*À faire:* Recopiez à l'identique, parmi les entrées ci-dessous, le passage qui s'ouvre sur la ligne contenant « Decrease quantity with the minus button » et se ferme sur la ligne contenant « will (x=555, y=147). », ces deux lignes incluses.

*Entrées de l'exercice:*

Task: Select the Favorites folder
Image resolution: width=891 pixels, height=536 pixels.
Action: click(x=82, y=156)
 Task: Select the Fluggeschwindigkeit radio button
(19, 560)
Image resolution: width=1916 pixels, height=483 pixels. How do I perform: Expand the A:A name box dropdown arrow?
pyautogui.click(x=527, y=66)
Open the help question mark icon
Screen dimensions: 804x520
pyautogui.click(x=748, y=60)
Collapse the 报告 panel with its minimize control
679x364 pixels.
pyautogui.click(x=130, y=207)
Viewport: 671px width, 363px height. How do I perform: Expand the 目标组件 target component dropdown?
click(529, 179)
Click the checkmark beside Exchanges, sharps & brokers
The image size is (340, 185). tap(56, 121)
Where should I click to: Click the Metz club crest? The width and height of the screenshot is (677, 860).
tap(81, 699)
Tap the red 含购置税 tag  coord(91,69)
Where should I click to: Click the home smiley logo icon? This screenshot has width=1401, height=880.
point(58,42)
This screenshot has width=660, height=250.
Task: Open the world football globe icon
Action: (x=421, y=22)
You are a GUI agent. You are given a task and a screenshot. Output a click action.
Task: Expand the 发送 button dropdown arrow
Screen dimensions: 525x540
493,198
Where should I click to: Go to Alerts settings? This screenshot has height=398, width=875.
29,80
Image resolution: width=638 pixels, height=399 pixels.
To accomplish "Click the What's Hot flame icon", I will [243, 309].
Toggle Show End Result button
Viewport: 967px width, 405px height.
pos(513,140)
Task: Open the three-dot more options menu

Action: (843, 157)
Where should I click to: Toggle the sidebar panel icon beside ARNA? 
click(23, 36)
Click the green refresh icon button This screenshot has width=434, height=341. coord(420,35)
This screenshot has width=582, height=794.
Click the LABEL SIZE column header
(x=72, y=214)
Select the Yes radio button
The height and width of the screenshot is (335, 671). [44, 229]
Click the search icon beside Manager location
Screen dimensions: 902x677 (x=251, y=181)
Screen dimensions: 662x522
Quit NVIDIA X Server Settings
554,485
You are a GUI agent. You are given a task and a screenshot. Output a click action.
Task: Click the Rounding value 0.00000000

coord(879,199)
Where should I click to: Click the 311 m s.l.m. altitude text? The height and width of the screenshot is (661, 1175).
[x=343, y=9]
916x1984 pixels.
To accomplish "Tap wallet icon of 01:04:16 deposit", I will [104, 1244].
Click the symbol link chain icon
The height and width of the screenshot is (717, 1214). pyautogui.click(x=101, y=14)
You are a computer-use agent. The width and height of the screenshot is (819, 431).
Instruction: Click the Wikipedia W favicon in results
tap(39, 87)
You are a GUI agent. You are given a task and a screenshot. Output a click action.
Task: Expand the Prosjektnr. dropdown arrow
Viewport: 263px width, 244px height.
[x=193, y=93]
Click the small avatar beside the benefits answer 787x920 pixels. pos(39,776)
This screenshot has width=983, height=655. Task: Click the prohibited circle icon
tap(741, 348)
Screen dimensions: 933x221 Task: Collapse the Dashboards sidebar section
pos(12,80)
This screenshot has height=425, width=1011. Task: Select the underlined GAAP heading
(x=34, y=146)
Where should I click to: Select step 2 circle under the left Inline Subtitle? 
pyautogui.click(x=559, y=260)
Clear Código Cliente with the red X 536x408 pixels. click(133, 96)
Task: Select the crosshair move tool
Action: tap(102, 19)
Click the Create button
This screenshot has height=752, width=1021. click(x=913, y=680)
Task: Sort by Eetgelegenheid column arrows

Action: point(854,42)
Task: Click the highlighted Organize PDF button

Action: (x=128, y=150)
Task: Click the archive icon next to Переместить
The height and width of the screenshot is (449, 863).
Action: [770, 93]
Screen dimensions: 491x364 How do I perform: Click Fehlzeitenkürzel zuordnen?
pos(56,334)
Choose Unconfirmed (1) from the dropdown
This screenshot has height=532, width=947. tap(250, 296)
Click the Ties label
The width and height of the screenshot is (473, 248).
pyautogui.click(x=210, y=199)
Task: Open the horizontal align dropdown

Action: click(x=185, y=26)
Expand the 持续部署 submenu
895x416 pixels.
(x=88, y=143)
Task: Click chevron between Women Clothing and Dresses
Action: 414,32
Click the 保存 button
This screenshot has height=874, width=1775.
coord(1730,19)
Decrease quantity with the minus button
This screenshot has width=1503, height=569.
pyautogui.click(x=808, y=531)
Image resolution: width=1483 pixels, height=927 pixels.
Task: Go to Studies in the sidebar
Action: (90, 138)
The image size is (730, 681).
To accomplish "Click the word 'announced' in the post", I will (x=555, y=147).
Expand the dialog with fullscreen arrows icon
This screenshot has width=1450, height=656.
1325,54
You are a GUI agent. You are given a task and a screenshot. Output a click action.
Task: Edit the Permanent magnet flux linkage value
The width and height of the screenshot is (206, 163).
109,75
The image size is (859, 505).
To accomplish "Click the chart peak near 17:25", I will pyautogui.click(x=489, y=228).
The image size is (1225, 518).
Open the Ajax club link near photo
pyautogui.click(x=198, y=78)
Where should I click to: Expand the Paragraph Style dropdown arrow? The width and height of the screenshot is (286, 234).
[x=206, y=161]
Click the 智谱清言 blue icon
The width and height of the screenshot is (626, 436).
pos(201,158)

*Résultat:*
Decrease quantity with the minus button
This screenshot has width=1503, height=569.
pyautogui.click(x=808, y=531)
Image resolution: width=1483 pixels, height=927 pixels.
Task: Go to Studies in the sidebar
Action: (90, 138)
The image size is (730, 681).
To accomplish "Click the word 'announced' in the post", I will (x=555, y=147).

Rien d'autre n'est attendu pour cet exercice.